Already on GitHub? Sign in to your account

No result after run commands #53

Open
pcampiteli opened this issue May 27, 2022 · 9 comments
Open

No result after run commands #53

pcampiteli opened this issue May 27, 2022 · 9 comments

Comments

@pcampiteli
Copy link

Greetings, I'm trying to make use of MCScanX_h, i've prepared the necessaries files following the manual yet my data neither example data is working.

My gff with 5 species gff is edited follwing the CH# gene start end
Ta1 TA20_000001 40390 41754
...

my .homology file achieved by running OrthoFinder, and extracting the pair-wise data as follows for each species withou the third optional collumn
TH179_000002 TH3844_011373
...

Reading other issues on git, the solution of tab delimited files and moving them to the program folder doesn't resolved it. Also the example data returns the same no output.

"using example data"
/home/h.paulocampiteli/MCScanX-master/MCScanX /home/h.paulocampiteli/MCScanX-master/data/
Reading BLAST file and pre-processing
Generating BLAST list
0 matches imported (0 discarded)
0 pairwise comparisons
0 alignments generated
Pairwise collinear blocks written to /home/h.paulocampiteli/MCScanX-master/data/.collinearity [0.001 seconds elapsed]
Writing multiple syntenic blocks to HTML files
Done! [0.000 seconds elapsed]

"using my own on another folder"
/home/h.paulocampiteli/MCScanX-master/MCScanX_h /storage4/h.paulocampiteli/synteny/mscscan_analysis/
Reading homologs and pre-processing
Generating homolog list
0 homologous pairs imported (0 discarded)
0 pairwise comparisons
0 alignments generated
Pairwise collinear blocks written to /storage4/h.paulocampiteli/synteny/mscscan_analysis/.collinearity [0.001 seconds elapsed]
Writing multiple syntenic blocks to HTML files
Print statistics:
Species # of collinear homolog pairs # of homolog pairs Percentage

"using my data on the MCscan folder
/home/h.paulocampiteli/MCScanX-master/MCScanX_h /home/h.paulocampiteli/MCScanX-master/MCScanX
Reading homologs and pre-processing
Generating homolog list
0 homologous pairs imported (0 discarded)
0 pairwise comparisons
0 alignments generated
Pairwise collinear blocks written to /home/h.paulocampiteli/MCScanX-master/MCScanX.collinearity [0.001 seconds elapsed]
Writing multiple syntenic blocks to HTML files
Print statistics:
Species # of collinear homolog pairs # of homolog pairs Percentage
Done! [0.001 seconds elapsed]

I could not find any other response regarding this problem. Anyone knows what sorcery I must make to put the program to work?

Thanks in advance

@Botantisty
Copy link

Hey,
Did you ever come up with a solution to this issue? I am encountering the same problem both with the supplied test data and my data.
~Best

@thesnakeguy
Copy link

Same for me, it's not working. I am using the right .gff input data (according to other users since there is conflicting info in the man pages here) -> chr gene start stop. Anyone got this software running?

@pcampiteli
Copy link
Author

pcampiteli commented Jan 10, 2023 via email

@thesnakeguy
Copy link

Many thanks for your reply!

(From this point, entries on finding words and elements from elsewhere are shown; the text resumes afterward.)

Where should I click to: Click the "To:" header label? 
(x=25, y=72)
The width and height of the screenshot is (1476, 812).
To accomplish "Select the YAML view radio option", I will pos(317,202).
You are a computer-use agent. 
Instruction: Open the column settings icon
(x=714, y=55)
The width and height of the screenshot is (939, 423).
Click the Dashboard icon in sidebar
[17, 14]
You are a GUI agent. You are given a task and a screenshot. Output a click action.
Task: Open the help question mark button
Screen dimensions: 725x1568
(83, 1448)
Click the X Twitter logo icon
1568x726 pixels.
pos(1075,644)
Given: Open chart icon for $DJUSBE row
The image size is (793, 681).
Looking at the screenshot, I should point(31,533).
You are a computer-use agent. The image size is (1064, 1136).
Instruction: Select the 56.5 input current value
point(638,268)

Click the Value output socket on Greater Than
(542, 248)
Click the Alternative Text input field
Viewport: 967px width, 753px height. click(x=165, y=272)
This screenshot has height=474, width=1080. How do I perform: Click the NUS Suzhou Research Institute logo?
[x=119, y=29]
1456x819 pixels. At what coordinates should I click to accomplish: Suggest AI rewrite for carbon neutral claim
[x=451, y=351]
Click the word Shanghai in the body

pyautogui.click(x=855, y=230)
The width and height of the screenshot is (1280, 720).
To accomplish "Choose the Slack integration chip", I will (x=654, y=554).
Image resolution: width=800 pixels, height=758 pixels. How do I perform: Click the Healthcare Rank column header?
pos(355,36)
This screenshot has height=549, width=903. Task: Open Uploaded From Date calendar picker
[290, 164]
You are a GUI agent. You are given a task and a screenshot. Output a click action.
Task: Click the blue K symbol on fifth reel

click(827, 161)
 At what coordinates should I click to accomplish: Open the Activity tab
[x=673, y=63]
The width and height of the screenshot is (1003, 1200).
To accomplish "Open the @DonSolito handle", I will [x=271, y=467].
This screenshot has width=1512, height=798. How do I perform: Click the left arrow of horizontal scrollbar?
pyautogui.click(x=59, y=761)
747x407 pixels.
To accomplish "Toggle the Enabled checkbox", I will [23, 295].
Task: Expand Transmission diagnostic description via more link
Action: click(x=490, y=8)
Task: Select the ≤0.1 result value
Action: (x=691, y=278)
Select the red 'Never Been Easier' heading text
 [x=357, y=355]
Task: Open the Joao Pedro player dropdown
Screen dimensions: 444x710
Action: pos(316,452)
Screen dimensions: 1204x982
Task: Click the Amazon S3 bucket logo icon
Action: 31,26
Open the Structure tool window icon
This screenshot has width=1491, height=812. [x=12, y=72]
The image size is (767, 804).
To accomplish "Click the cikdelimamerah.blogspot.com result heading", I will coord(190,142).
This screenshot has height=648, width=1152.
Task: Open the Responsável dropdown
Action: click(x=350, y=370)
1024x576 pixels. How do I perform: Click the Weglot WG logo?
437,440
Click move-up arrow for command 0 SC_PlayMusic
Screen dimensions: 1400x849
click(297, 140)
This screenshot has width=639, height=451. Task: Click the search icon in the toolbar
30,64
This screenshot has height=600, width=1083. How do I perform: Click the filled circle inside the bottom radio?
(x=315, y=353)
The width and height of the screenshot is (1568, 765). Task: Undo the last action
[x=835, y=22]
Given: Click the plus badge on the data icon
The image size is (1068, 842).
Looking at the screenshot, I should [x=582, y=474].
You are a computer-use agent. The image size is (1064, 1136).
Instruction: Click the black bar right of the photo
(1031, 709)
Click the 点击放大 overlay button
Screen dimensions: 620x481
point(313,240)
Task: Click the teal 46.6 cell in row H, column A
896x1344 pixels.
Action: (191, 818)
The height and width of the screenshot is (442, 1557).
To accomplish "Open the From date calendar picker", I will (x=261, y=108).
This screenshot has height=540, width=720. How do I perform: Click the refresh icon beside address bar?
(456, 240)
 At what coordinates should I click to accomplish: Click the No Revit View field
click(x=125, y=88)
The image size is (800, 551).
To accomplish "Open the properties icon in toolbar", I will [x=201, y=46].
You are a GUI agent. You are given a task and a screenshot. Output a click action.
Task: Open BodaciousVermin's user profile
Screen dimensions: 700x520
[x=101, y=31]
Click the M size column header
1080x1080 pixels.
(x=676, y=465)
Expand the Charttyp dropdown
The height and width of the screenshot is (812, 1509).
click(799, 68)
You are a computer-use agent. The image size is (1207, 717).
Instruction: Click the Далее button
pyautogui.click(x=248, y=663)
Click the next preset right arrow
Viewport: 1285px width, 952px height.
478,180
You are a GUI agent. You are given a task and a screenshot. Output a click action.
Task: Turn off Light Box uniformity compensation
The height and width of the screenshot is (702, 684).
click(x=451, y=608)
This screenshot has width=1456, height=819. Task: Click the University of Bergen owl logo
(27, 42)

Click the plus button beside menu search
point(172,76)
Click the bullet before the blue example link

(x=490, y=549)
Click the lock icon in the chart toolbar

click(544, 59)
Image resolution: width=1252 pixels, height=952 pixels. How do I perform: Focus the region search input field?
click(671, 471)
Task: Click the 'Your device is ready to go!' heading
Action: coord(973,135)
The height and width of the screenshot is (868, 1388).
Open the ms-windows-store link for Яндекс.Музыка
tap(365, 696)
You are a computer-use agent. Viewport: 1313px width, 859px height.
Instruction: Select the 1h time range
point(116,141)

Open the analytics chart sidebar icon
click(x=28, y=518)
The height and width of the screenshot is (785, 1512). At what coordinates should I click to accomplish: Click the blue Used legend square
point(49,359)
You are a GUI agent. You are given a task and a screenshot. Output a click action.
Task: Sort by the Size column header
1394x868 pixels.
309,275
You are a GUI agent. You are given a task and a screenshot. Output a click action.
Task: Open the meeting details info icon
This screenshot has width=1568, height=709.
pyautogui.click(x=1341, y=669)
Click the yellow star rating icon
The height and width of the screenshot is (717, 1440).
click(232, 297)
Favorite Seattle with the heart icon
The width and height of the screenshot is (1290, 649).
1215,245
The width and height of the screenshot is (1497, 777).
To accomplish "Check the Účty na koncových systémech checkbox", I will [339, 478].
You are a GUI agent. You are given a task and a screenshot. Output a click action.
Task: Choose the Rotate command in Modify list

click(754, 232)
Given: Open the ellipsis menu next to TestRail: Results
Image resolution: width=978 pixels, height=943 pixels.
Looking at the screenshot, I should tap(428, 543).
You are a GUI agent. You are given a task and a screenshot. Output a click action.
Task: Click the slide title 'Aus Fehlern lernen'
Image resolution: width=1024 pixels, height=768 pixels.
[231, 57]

I just got it running, the chromosome names of both species needed correct formatting in the gff and there were still some spaces instead of tabs. Now I just tried to visualize things with SynVisio, but I get nothing.. although my collinarity file is definitely not empty... Thanks for you suggestion and best wishes!

@AnezkaKar
Copy link

Hi, thanks for the tip. I have the same problem, this software is not working neither with the example data provided here in the "data" folder nor with my data. I'll try out the other tool then.

@kimlu1998
Copy link

Sorry guys, I could not fix the problem and gave up MCScanX. But I'm using Synima (Synteny Imager) which makes the Synteny analysis using three software options (orthofinder, OrthoMCL, RBH) and plots good quality Synteny graphs 😊 Em ter., 10 de jan. de 2023 7:56 AM, thesnakeguy @.> escreveu:

Same for me, it's not working. I am using the right .gff input data (according to other users since there is conflicting info in the man pages here) -> chr gene start stop. Anyone got this software running? — Reply to this email directly, view it on GitHub <#53 (comment)>, or unsubscribe https://github.com/notifications/unsubscribe-auth/AZLZ65WEOL47YZNFF3Z5AH3WRU56VANCNFSM5XFMBXXA . You are receiving this because you authored the thread.Message ID: @.
>
For Synima, can I use it to detect tandem duplicates? My main goal was to use this to identify tandem duplicates and possibly classify them by gene family. Thank you.

@kimlu1998
Copy link

For Synima, can I use it to detect tandem duplicates? My main goal was to use this to identify tandem duplicates and possibly classify them by gene family. Thank you

@cdizzel
Copy link

cdizzel commented Jul 16, 2024

Hi all,
I was able to get this to work by doing the following:

Homology File

Protein fasta files were cleaned to remove all information other than gene names, and special characters removed.
">Species1||Cb2||7383158||7410177||CQ013704-RA||-1||CDS||3396420774||25012||frame0"
became
">CQ013704"

That was accomplished using the following code and some manual tidy up.
This will differ depending on your files structure.

#!/bin/bash

input_file="Species1-prot.fasta"
output_file="Species1-prot-reformat.fasta"

awk '
    BEGIN { FS="\\|\\|" } 
    /^>/ { 
        split($0, a, "\\|\\|")
        print ">" a[5] 
    } 
    !/^>/ { print }' $input_file > $output_file

A homology search was performed using blastp
blastp -query species1.protein.fa -subject species2.protein.fa -outfmt 6 -evalue 1e-10 -max_hsps 5 -max_target_seqs 5 -out aa_bb.blast

Convert the blast to a .homology using
awk '{print $1, $2, $12}' aa_bb.blast > aa_bb.homology

Find and replace spaces with tabs within aa_bb.homology which results in a file that looks like:

C0000001 CQ025429 689
C0000001 CQ055736 602
C0000002 CQ025428 71.2
C0000003 CQ025424 613
C0000003 CQ055734 575
C0000003 CQ052761 192

BED file

I converted my input gff files with agat_convert_sp_gff2bed.pl.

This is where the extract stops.